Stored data
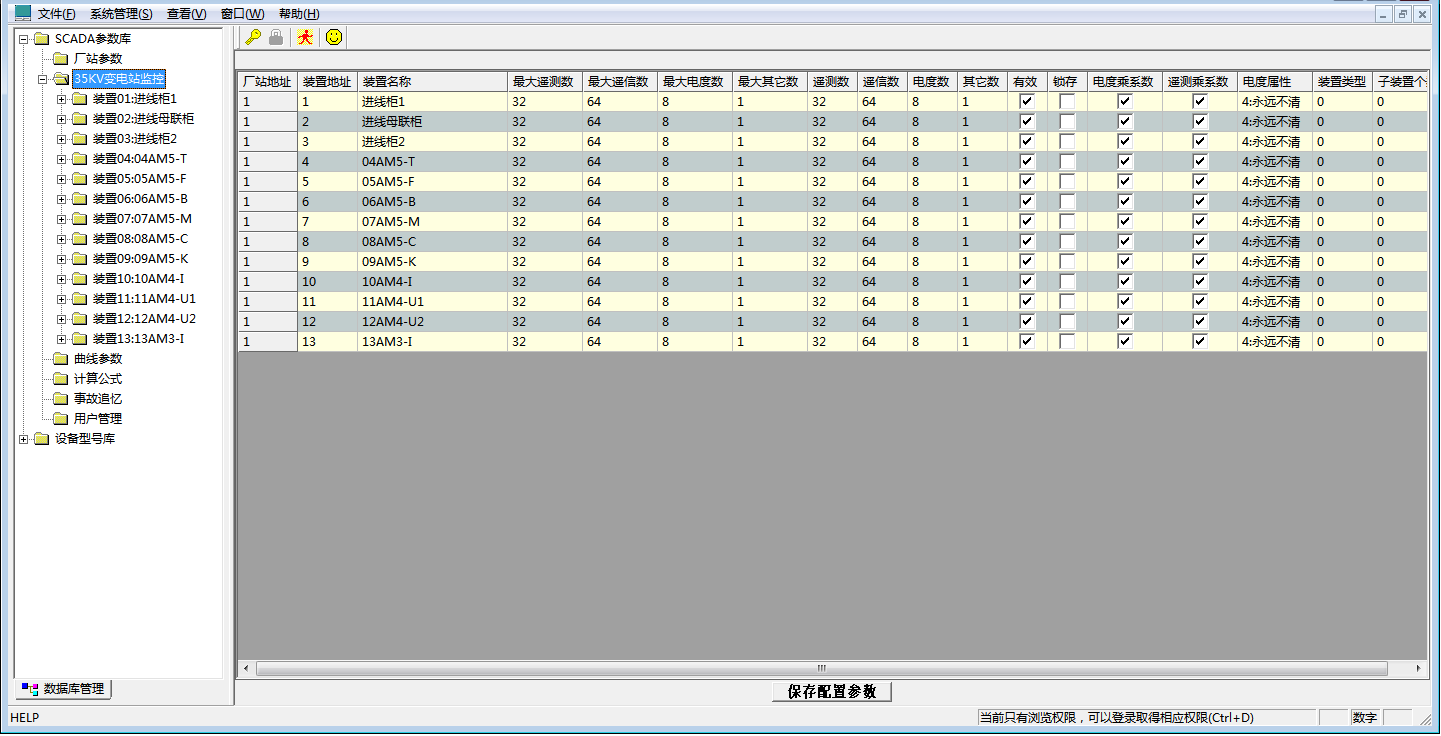Click the red running figure icon
Screen dimensions: 1441x736
tap(306, 37)
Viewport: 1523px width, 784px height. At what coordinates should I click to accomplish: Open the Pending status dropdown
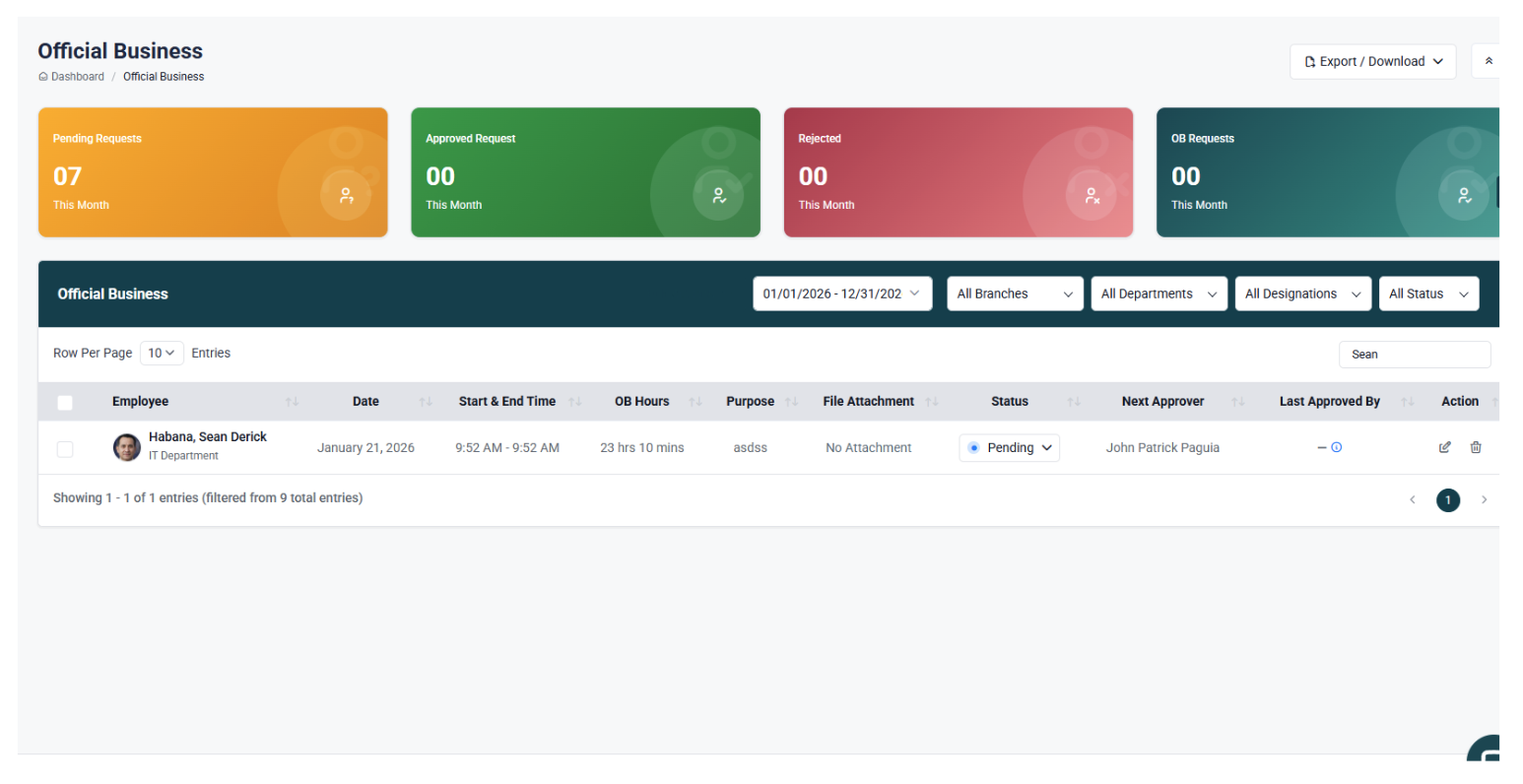1009,447
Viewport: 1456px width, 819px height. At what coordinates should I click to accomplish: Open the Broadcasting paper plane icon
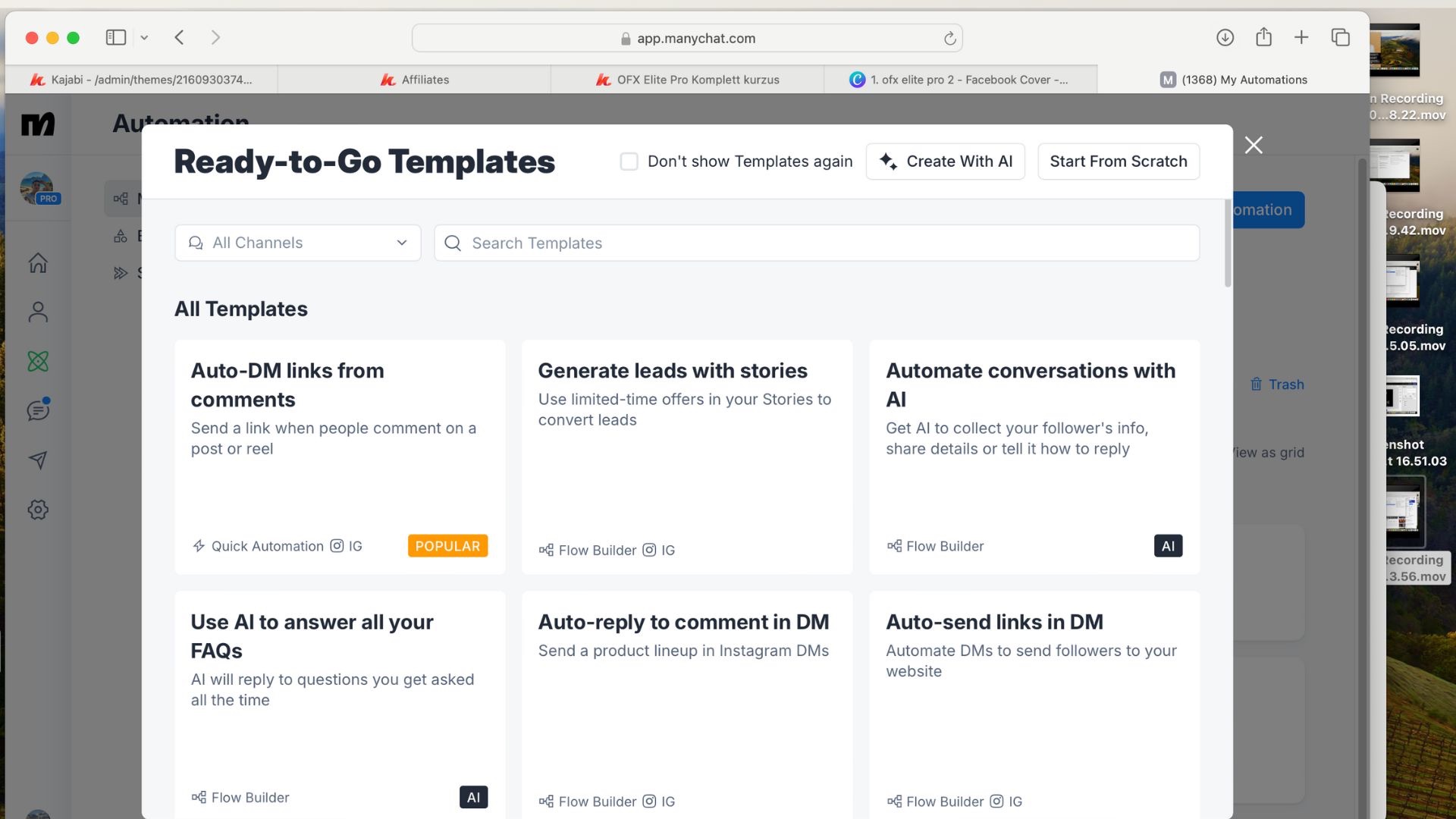coord(38,460)
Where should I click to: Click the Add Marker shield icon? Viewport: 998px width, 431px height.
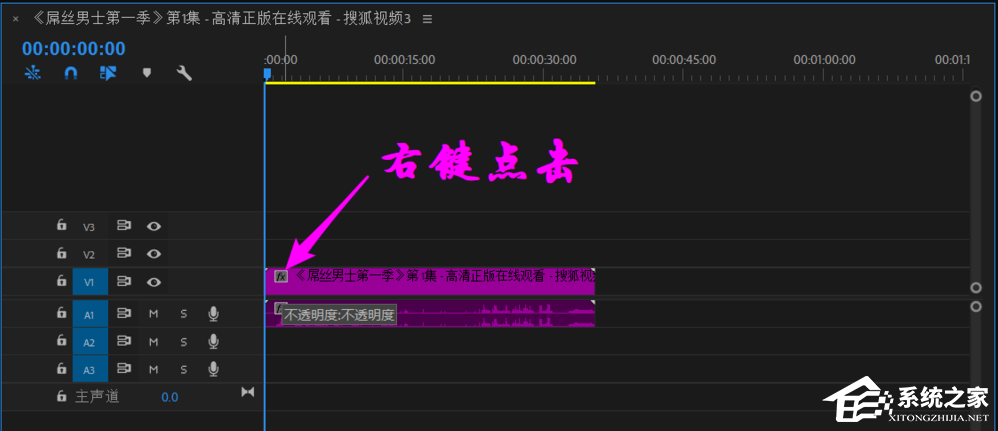click(146, 73)
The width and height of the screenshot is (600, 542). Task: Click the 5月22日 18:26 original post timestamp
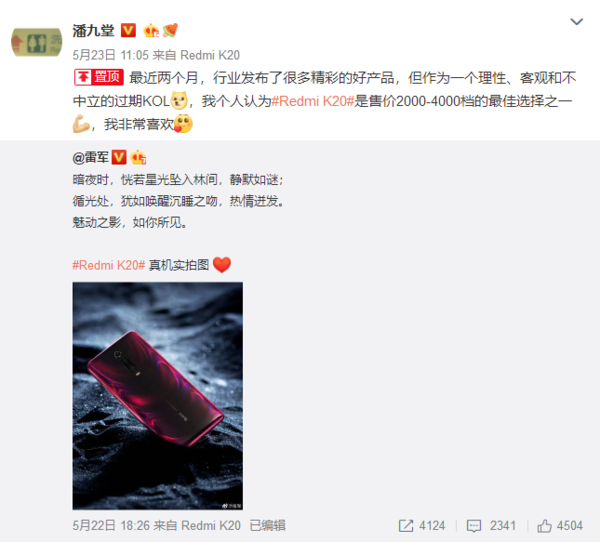(x=111, y=526)
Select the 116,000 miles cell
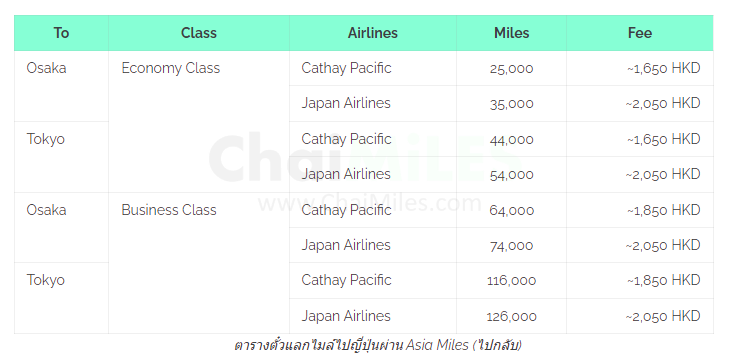732x362 pixels. coord(511,281)
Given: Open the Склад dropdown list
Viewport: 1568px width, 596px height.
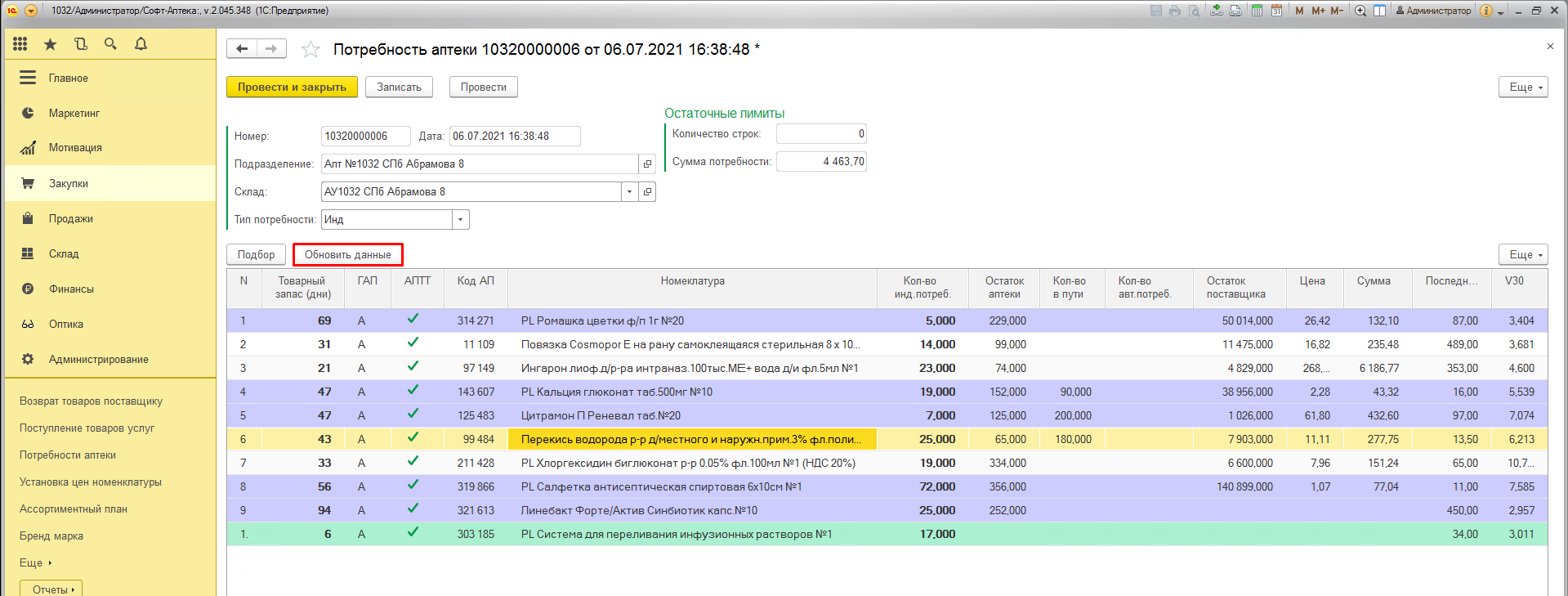Looking at the screenshot, I should (x=629, y=192).
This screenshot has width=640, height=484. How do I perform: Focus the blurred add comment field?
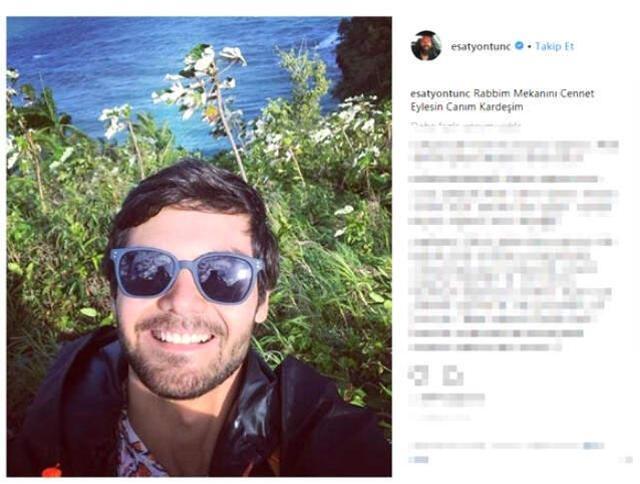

* Problem requirements: Reproduce every line above exactly, leaving the pictures out of your copy.

* Answer to this task:
Click the red running figure icon
Screen dimensions: 1441x736
tap(306, 37)
Viewport: 1523px width, 784px height. At what coordinates should I click to accomplish: Open the Pending status dropdown
1009,447
Viewport: 1456px width, 819px height. At what coordinates should I click to accomplish: Open the Broadcasting paper plane icon
coord(38,460)
Where should I click to: Click the Add Marker shield icon? Viewport: 998px width, 431px height.
click(146, 73)
The width and height of the screenshot is (600, 542). Task: Click the 5月22日 18:26 original post timestamp
(x=111, y=526)
Select the 116,000 miles cell
732x362 pixels. coord(511,281)
Given: Open the Склад dropdown list
Viewport: 1568px width, 596px height.
Looking at the screenshot, I should (x=629, y=192).
This screenshot has width=640, height=484. How do I perform: Focus the blurred add comment field?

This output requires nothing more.